扉が開いた。ナターシャが飛び込んできた。
「お嬢様! 魔力の波動を感じました。大丈夫ですか」
「大丈夫。もう収まった」
「汗が。着替えを持ってきます」
「待って。ナターシャ」
「はい」
「——傍にいて。少しだけ」
ナターシャがベッドの端に座った。セレスティアの手を握った。
温かい手。
「夢を見た」
「悪い夢ですか」
「うん。前世のいつもの夢。でも今日はみんながいた。フリーデリケも。リディアも。コンラートも。みんなが泣いてた」
「……」
「わたしが処刑される夢。みんなが見ている前で。怖かった。すごく」
ナターシャの手に力が入った。
「お嬢様。その夢は現実にはなりません」
「分からない。本当に変えられるのか。前世と同じ道を辿るんじゃないか。歴史の慣性力が」
「変えられます」
ナターシャの声はいつもの冷静な声ではなかった。強い声。
「お嬢様が変えてきたでしょう。テオドールを味方にした。ヴィオレッタを味方にした。コンラートがいる。リディアがいる。アネリーゼがいる。辺境伯がいる。侯爵がいる。フェリクス様がいる。前世にはなかったものが、これだけある」
「でも」
「前世のお嬢様は一人でした。今世のお嬢様は一人ではありません」
セレスティアの目から涙が落ちた。
「怖い。ナターシャ。まだ怖い。変えられると信じたいのに、夢の中では、いつも同じ場所に立ってる。断頭台の上に」
「怖くていいのです」
ナターシャがセレスティアの髪を撫でた。
「怖いまま立てばいい。グレーテル先生も仰っていたでしょう。エレオノーラ様も。わたしも同じことを言います」
「同じこと」
「怖くても立ってください。そしてお嬢様が立てない時はわたしが支えます。わたしの手を握ってください」
セレスティアはナターシャの手を強く握った。
温かい。ナターシャの手はいつも温かい。
「ナターシャ。一つだけ、約束して」
「何でも」
「もしわたしの魔力が暴走しそうになったら、逃げて。わたしから離れて。巻き込まれないように」
ナターシャが首を振った。
「逃げません」
「ナターシャ——」
「逃げません。

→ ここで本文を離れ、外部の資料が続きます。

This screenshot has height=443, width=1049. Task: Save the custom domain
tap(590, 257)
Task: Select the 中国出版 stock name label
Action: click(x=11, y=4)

お嬢様が暴走しそうになったら、わたしが手を握ります。それで止まるかもしれない」
「止まらなかったら——」
「止まります。お嬢様は、誰かの手を握っている時、暴走しません。今もそうです。わたしの手を握って、魔力が落ち着いた」
「……」
「お嬢様の暴走を止めるのは、魔力の制御ではなく人の手です。温かい手。信頼できる手。それが一番の制御装置です」
ナターシャが微笑んだ。暗い部屋の中で。
「ですから逃げません。永遠に」
セレスティアはナターシャの手を握ったまま、目を閉じた。
心臓の鼓動。とくん、とくん。安定している。ナターシャの手の温もりに同期して。
「まだだ——」
小さく呟いた。
「まだ処刑は来ない。わたしが変える」
だが心の奥で恐怖が叫んでいる。
「本当に変えられるのか?」
分からない。
でも変えるしかない。
この手を握ってくれる人がいる限り。
夢の中で泣いていたみんなを、現実では泣かせない。
朝が来た。
ナターシャが着替えを持ってきた。温かい紅茶を淹れてくれた。蜂蜜を多めに。
「お嬢様。今日は何をしますか」
「いつも通り。報告を聞いて、分析して、次の手を打つ」
「はい。いつも通りに」
紅茶の蜂蜜の甘さが、まだ舌に残っていた。